_Exercise brief_: Restate the records in their entirety, word for word.

[Saved entries]
┌──

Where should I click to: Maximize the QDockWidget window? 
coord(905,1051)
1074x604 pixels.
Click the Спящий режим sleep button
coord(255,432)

└──

_Task solution_:
Where should I click to: Maximize the QDockWidget window? 
coord(905,1051)
1074x604 pixels.
Click the Спящий режим sleep button
coord(255,432)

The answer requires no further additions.